The film is something of a social experiment in the ways in which a director can employ actors. “None of these people knew which characters were fictitious. I coached them separately. The students thought the politician was real, the politician thought the students were real,” Simon said in an interview with Variety. What emerges, then, is a character study of people who may or may not be presenting themselves as representatives of a certain class. While the absence of a clear demarcation between what is real and what isn’t raises some documentary ethics questions of authenticity and portraying “reality,” the larger narrative remains true to its goal of telling the story of a 150-mile journey down Bangladesh’s Ganges delta. Reminiscent of Albert Maysles’s In Transit, the film witnesses how a specific moment in space and time contributes to relationships between people who would never have met otherwise. Like in In Transit, Day after…’s story unfolds in the no man’s land between the origin and the destination, in an in-betweenness where the timelines of people’s “real lives” are suspended.

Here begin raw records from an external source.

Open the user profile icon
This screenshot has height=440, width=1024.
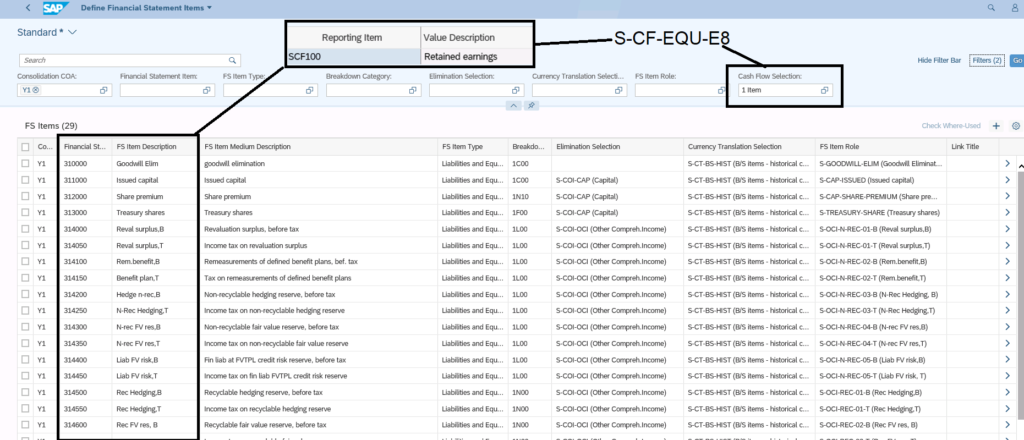pos(1014,7)
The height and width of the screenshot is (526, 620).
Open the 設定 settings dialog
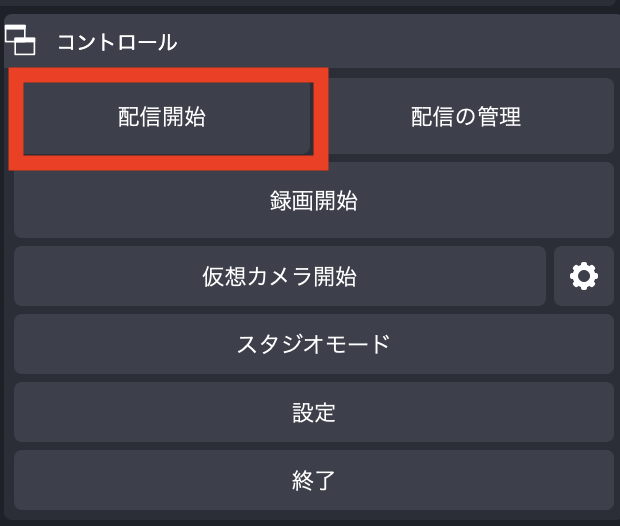click(314, 412)
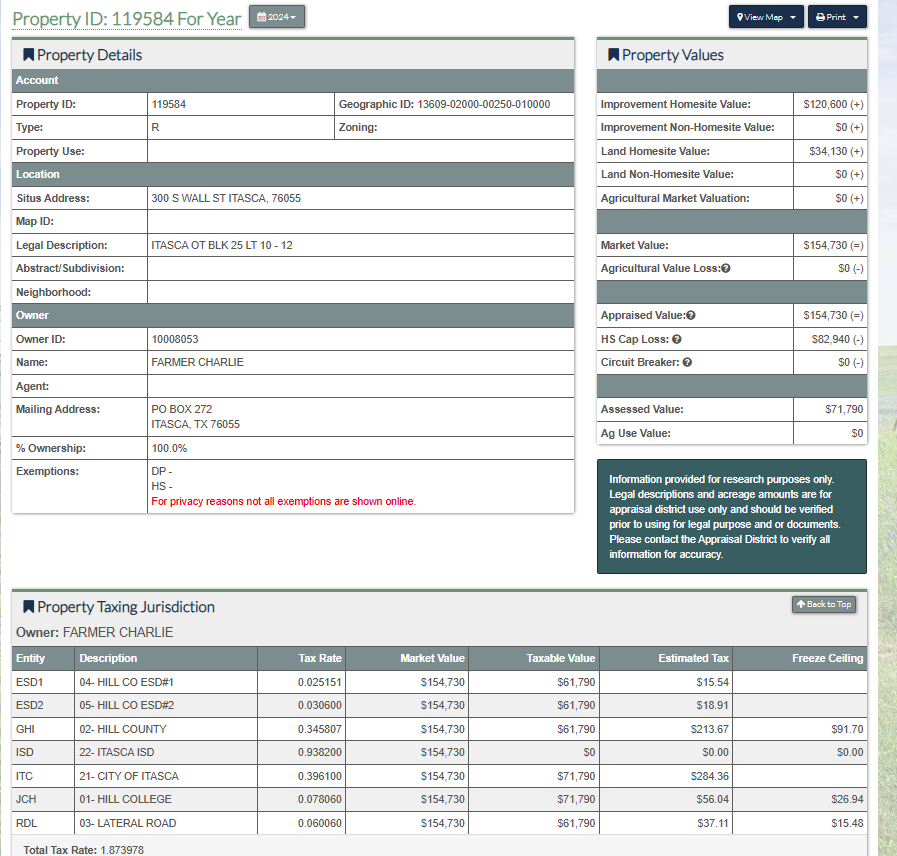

Simon’s commentary on the classism within Bangladeshi society is obvious—an argument breaks out when a second-class passenger tries using first-class washrooms; women sit together by the first-class dining table and talk about the ways they treat their house help. On a much subtler level, he depicts a building resistance to the rising Islamic fundamentalism in the country and—in a film made before the country’s 2018 elections—casts a critical eye on the extremely violent politics that is prevalent in the country. As news bulletins play in the background and passengers ruminate on religion, Rocket often gets stuck in sandbars that cause delays. Beyond the immediate emotionality of angry passengers demanding their fares back, one can’t help but remember that Bangladesh is on the frontlines of an impending climate crisis, living under threateningly rising sea levels. It is said that by 2050, one in every seven people in the country will be displaced by climate change. Simon’s patient vérité approach recalls Walder’s writing in that it denies easy demarcations between good and bad. In the introspection his style inspires, it becomes difficult to discern who to blame, the real from the staged, and the past from the future.

It is interesting then that the filmmaker translates the Bengali title Anya Din—literally meaning “Another Day”—to Day after…. While both these names look to an undefined future (especially with the ellipsis), the English title places the film’s events within a sequence of things; since there is an after, there has to be a before. “Another” denotes a necessary break in time, a sharp decision where one decides on one thing over the other. The altered translation, therefore, keeping in line with the film’s narrative, serves the continuous movement of time and water which, in spite of ebbs and sandbars, is always in motion.